Getting PostgreSQL data from AWS

Amazon RDS for hosting your production (or demo) database servers is great, because it is managed, which means that many minute but crucial things (such as backups, for example) are handled automatically.

However, sometimes it is necessary to try some part of production data on your local development machine.

If you try a simple Google search, you'll probably end up on StackOverflow and see a suggestion that goes something like this:

$ pg_dumpall -p 5432 > /path/to/my/dump_file.sql

This, however, is not the best solution as it dumps everything whereas we are only interested in one part of the data. Moreover, to make this approach work, we have to connect to the remote DB host via SSH and then organize the transfer of `dump_file.sql` to your local machine. There must be a better way.

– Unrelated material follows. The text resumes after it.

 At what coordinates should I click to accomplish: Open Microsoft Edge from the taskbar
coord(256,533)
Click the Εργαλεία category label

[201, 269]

One such a way is to use `psql` utility client that allows executing commands on remote PostgreSQL hosts.

First, we need to connect to the remote instance:

$ psql --host=proddb.our_region.rds.amazonaws.com --port=5432 --username=user_prod --password --dbname=prod_db

Once connected, we have a number of options. One option is to use the `COPY` command:

prod_db=# COPY (SELECT * FROM bt WHERE cr > '2012-05-01') TO '/tmp/file';

The problem with `COPY` is the `TO` argument? Where do you think the dump file will go? That's right, it will be stored on the remote host! We, however, need this file on our local machine, not on an RDS host. What can we do? Use the `\copy` command (note the backslash):

prod_db=# \copy (select * from feed_xml where create_date < '2018-08-30' order by create_date desc limit 10) To '/tmp/test.csv' With CSV HEADER

The commands look similar, but there is an important difference. The first `COPY` is a SQL command and it is executed by the remote engine. The second `\copy` is a `psql` command and it is executed on your local machine.

The last step is to import data into the locally running instance:

local_db=# \copy feed_xml from '/tmp/test.csv' With CSV HEADER

And that's it! No need to connect to a remote host using SSH or copy dump files manually.